Document
We conclude that while a sentence, once imposed, might be stayed or stricken (as appropriate) a statutory sentencing scheme cannot be. The scheme exists, and is operable, in the abstract; hence, a trial court's declaration that an alternative "scheme" is stayed has no fixed legal meaning. That is the only error allegedly committed by the trial court in this case. Significantly, what the court did not do was impose two separate base terms for the same crime, as the trial court did in Snow. Instead, the record reflects the trial court imposed only one base term, under Penal Code section 667.71, for each of the two offenses to which it applied, and did not impose additional punishment based on section 667.61, the alternative sentencing scheme also found applicable to the offenses. Had the court imposed two base terms for a single offense, we would agree the proper remedy would be to strike, rather than stay, that duplicative punishment. Nor did the trial court here strike factual findings made in connection with the alternative sentencing scheme not chosen, as condemned in Lopez. The court did state, citing Lopez, that "the unused sentencing scheme is stayed and not dismissed," but as we have already noted, that statement has no fixed meaning, and we conclude it inflicted no harm on Lopez in this case. We consequently affirm the judgment.

All further statutory references are to the Penal Code.

FACTS

Lopez was convicted of five felonies: domestic battery with injury (§ 273.5) (count 1); two counts of making a criminal threat (§ 422) (counts 3 & 4); forcible rape (§ 261, subd. (a)(2)) (count 5); and forcible oral copulation (§ 288a, subd. (c)(2)) (count 6). In connection with counts 5 and 6, the jury found true that Lopez kidnapped his victim, which qualified him for sentencing on those counts under section 667.61, subdivisions (b) and (e)(1). And the court stated that "[b]ased on the evidence and the gravity of counts 5 and 6, based on [Lopez's] prior conduct, the court does find it to be true that [Lopez] is a habitual sex offender" as defined in section 667.71. The court struck one of Lopez's strike priors, but refused to strike the other.

Lopez was also tried on an additional count of making a criminal threat (count 2 of the amended information), but the jury returned a verdict of not guilty on that count.

The court concluded "section[s] 667.61 and 667.71 are mutually exclusive to each other and are alternative sentencing schemes," and stated that with respect to counts 5 and 6, it would "make an election as to appropriate code section for sentencing." The court then chose section 667.71 as the appropriate sentencing scheme.

The court sentenced Lopez on counts 5 and 6 in accordance with section 667.71, as follows: "As to count 5, an indeterminate count, [Lopez] is sentenced to state prison for the term prescribed by law, which is an indeterminate term of life, which is 50 years to life. The basis being the 25 years to life pursuant to [section] 667.71 [subdivision] (a)(1), and doubled as a result of the strike. [¶] As to count 6, also an indeterminate count, [Lopez] is sentenced to state prison for the term prescribed by law, which is an indeterminate term of life, which is 50 years to life. The basis being 25 years to life pursuant to [section] 667.71 [subdivision] (a)(1), and doubled as a result of the strike."

Task a
Retype all five rows below without changing anything, and leave the pictures out of your copy.

Information given
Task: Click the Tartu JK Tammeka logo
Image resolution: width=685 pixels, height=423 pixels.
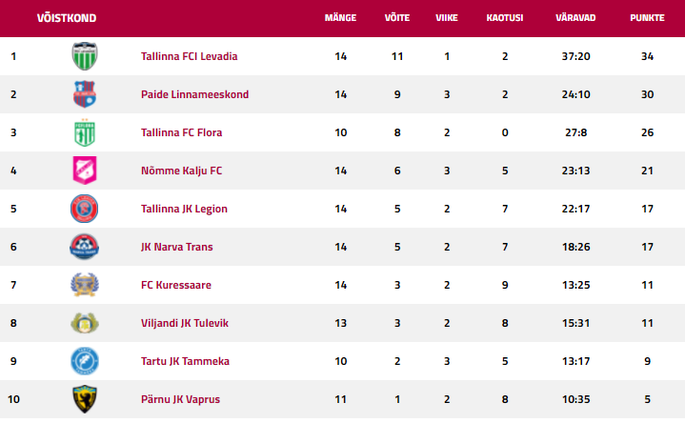Action: point(85,360)
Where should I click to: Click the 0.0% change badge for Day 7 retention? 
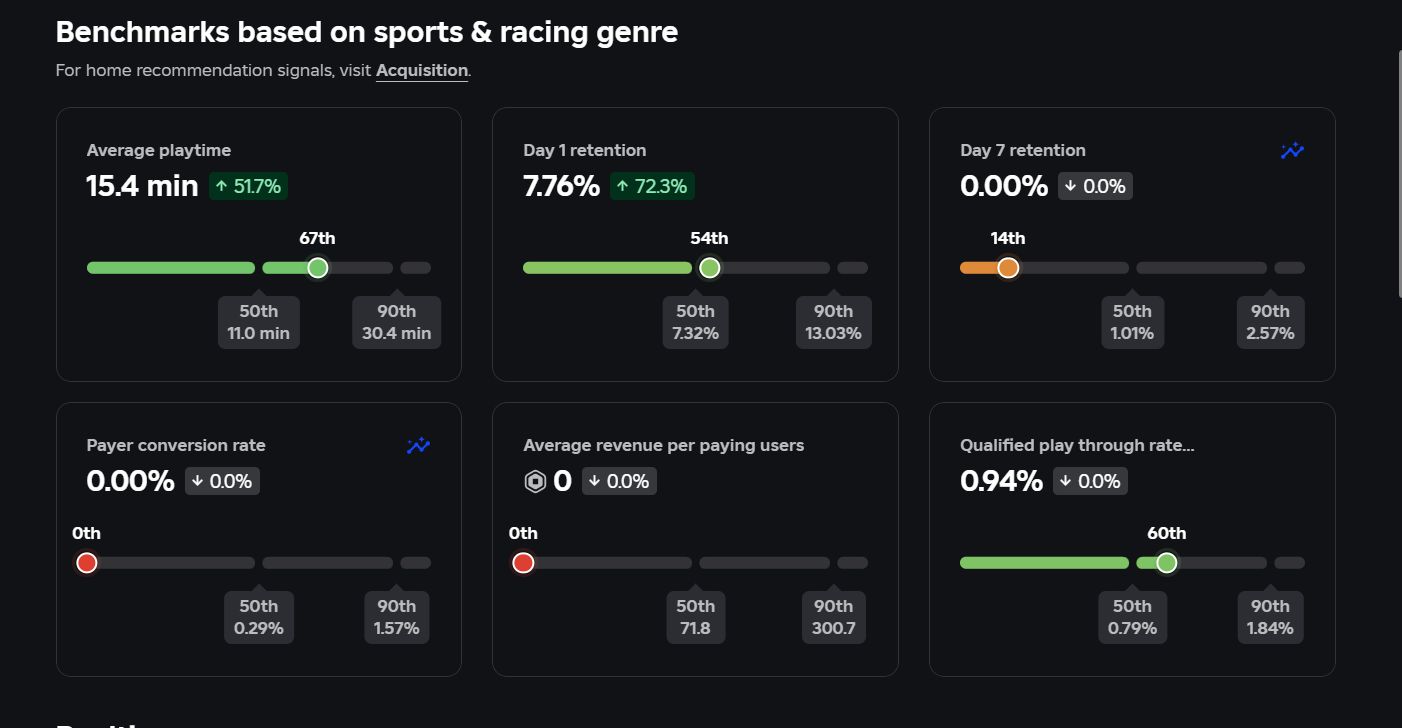[1095, 186]
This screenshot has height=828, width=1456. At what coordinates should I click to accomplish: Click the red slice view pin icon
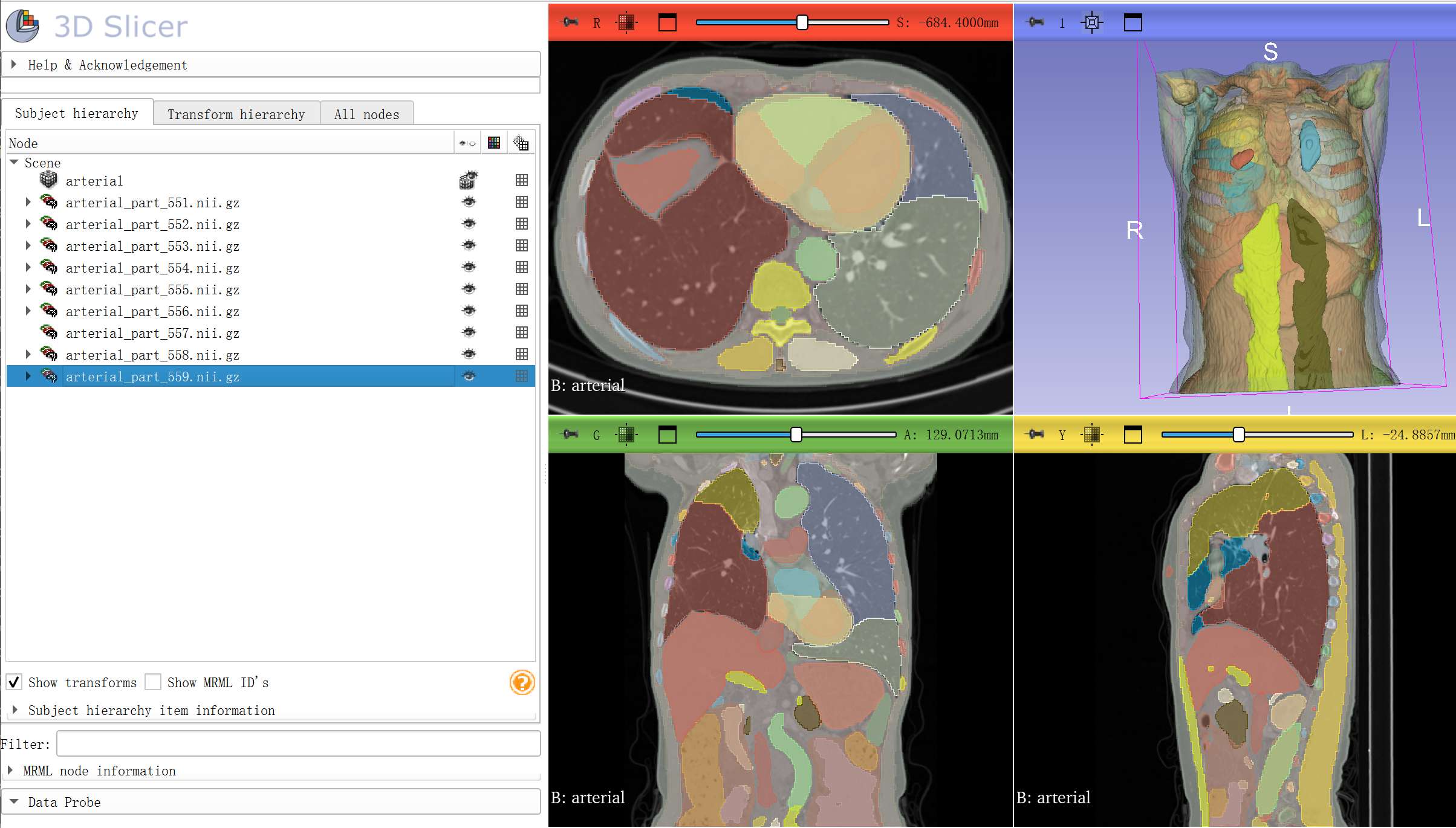(x=570, y=23)
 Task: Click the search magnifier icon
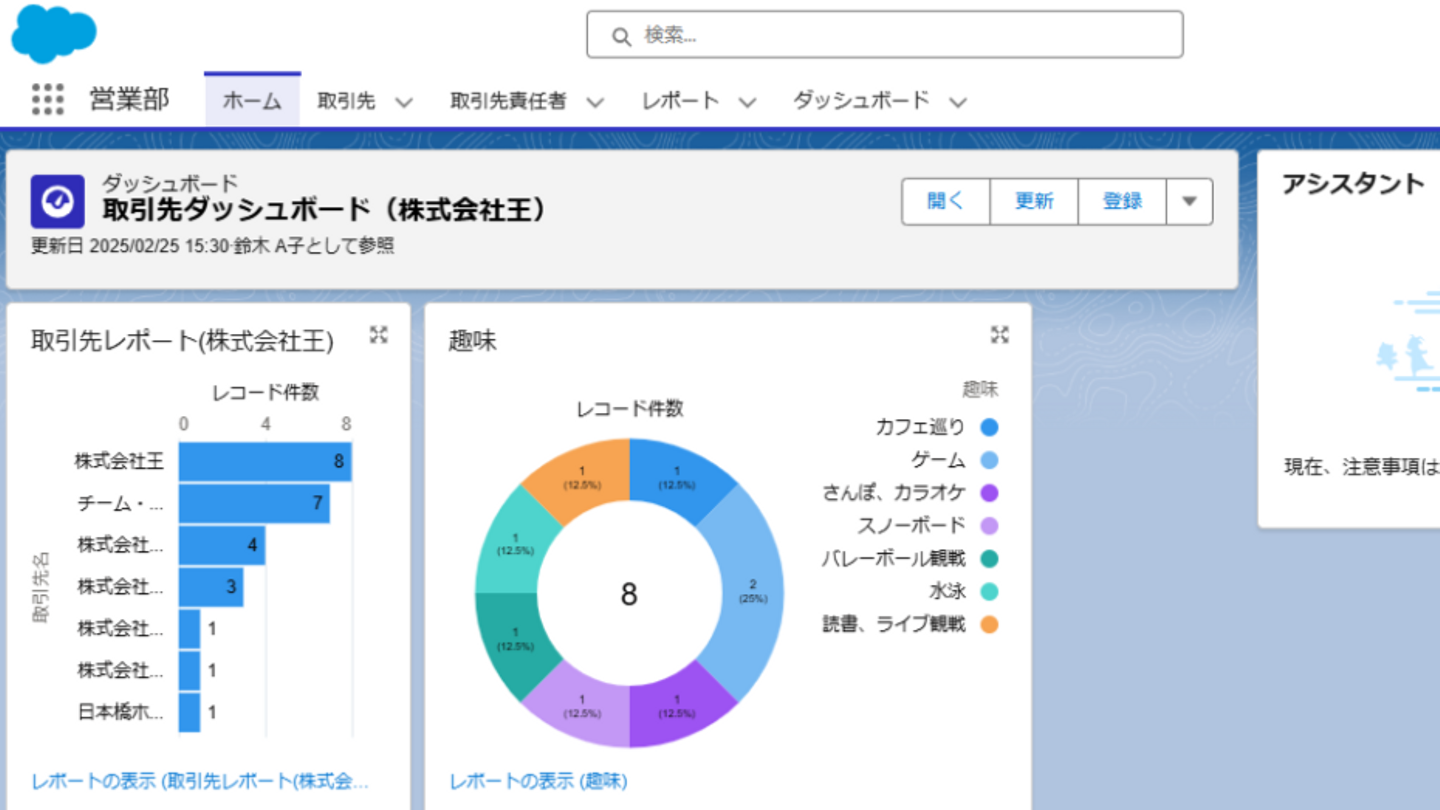click(x=621, y=37)
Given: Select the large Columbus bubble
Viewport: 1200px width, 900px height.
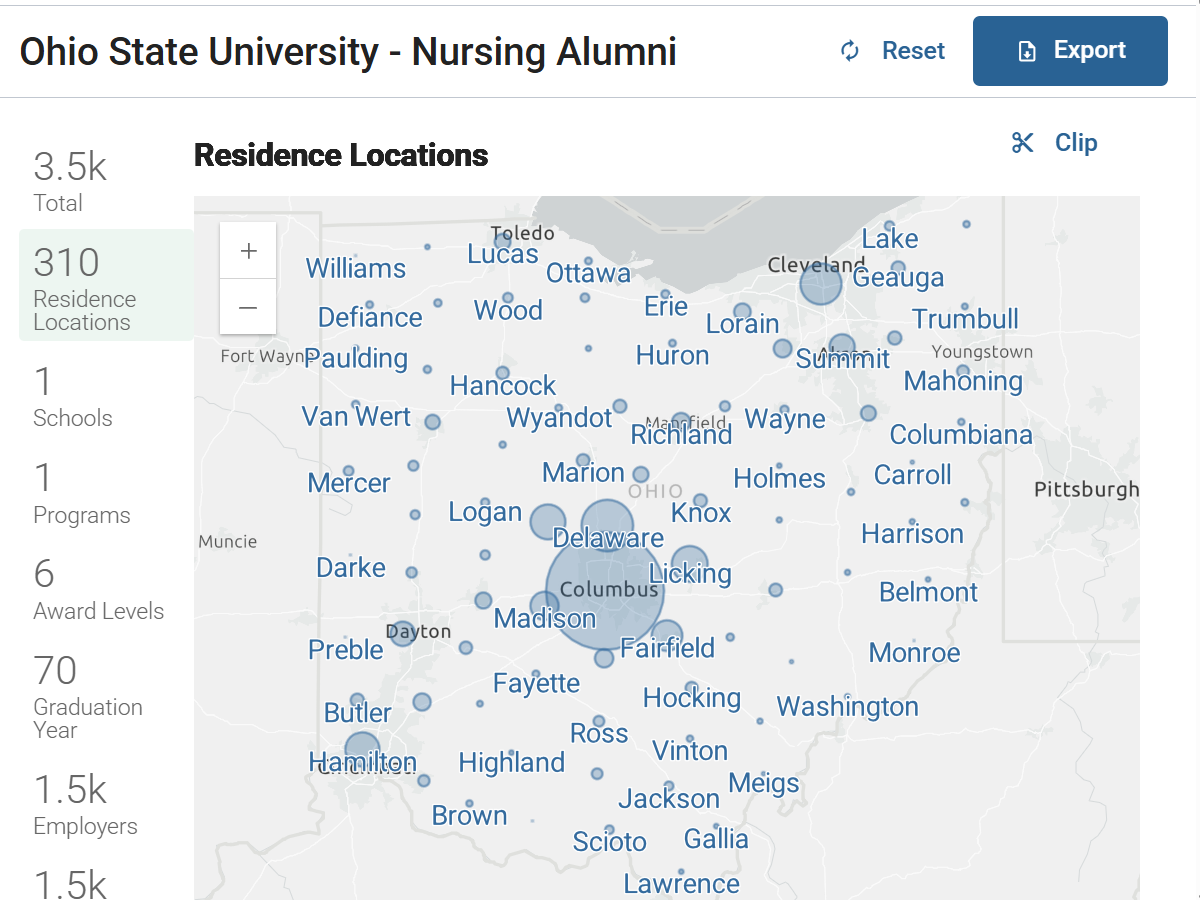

Task b
Summarize the sentencing opinion in two sentences.

Finished answer a
Task: Click the Tartu JK Tammeka logo
Image resolution: width=685 pixels, height=423 pixels.
Action: point(85,360)
Where should I click to: Click the 0.0% change badge for Day 7 retention? 
[1095, 186]
This screenshot has height=828, width=1456. At what coordinates should I click to accomplish: Click the red slice view pin icon
(x=570, y=23)
 Task: Click the search magnifier icon
click(x=621, y=37)
Given: Select the large Columbus bubble
Viewport: 1200px width, 900px height.

Finished answer b
The court holds that a sentence may be stayed or stricken but a statutory sentencing scheme cannot be, so the trial court's statement that the unused scheme was "stayed and not dismissed" had no fixed legal meaning, caused Lopez no harm, and leaves the judgment affirmed. After Lopez was convicted of five felonies, the trial court treated sections 667.61 and 667.71 as alternative schemes for the rape and oral copulation counts, chose section 667.71, and imposed one base term on each of those counts: 25 years to life doubled because of a strike, for 50 years to life.